Todo está compuesto de átomos:pequeñas esferas con un núcleo en el centro que contiene protones (positivos) y neutrones (neutrales). Los electrones orbitan alrededor del núcleo y llevan una carga negativa. Cuando los átomos intercambian electrones, quedan cargados positiva o negativamente, creando electricidad estática. Este desequilibrio de carga es lo que sentimos como un shock o lo que observamos como un cabello erizado.
El movimiento de los electrones varía entre los materiales. Los aislantes, como el caucho y el plástico, retienen firmemente sus electrones, mientras que los conductores (la mayoría de los metales) permiten que los electrones se muevan libremente. Cuando tocas el pomo de una puerta de metal, los electrones pueden transferirse a tu piel, generando una descarga estática notable.

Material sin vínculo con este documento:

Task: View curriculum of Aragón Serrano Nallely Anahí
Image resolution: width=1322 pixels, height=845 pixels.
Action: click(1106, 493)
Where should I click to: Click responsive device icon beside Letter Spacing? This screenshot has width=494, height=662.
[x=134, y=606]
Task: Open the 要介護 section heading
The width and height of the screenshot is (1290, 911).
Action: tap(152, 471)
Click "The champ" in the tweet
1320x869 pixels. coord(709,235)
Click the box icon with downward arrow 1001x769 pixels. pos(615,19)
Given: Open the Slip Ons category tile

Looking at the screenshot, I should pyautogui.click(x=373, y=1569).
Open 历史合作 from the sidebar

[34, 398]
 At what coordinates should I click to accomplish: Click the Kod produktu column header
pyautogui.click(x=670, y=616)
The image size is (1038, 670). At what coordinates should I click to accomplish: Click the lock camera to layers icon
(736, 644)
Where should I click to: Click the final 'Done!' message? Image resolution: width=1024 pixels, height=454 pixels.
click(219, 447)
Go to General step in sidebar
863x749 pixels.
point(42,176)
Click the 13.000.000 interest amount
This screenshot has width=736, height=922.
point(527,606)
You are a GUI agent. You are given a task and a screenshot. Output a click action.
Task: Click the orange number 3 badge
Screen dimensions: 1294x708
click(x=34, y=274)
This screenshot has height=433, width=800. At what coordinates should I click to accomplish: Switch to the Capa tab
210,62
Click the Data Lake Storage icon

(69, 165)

Los átomos que pierden electrones quedan cargados positivamente; Los átomos que ganan electrones quedan cargados negativamente. Las cargas iguales se repelen, mientras que las cargas opuestas se atraen. Un ejemplo clásico:frotar un globo sobre el cabello transfiere electrones del cabello al globo. El cabello se carga positivamente, lo que hace que cada mechón rechace a los demás y se aleje del globo.
La acumulación de estática es más común en condiciones secas, donde la baja humedad impide la neutralización de la carga. Los pasos prácticos para minimizar la estática incluyen:
La implementación de estas medidas reduce los golpes, protege los dispositivos electrónicos sensibles y mantiene cómodos los tejidos cotidianos.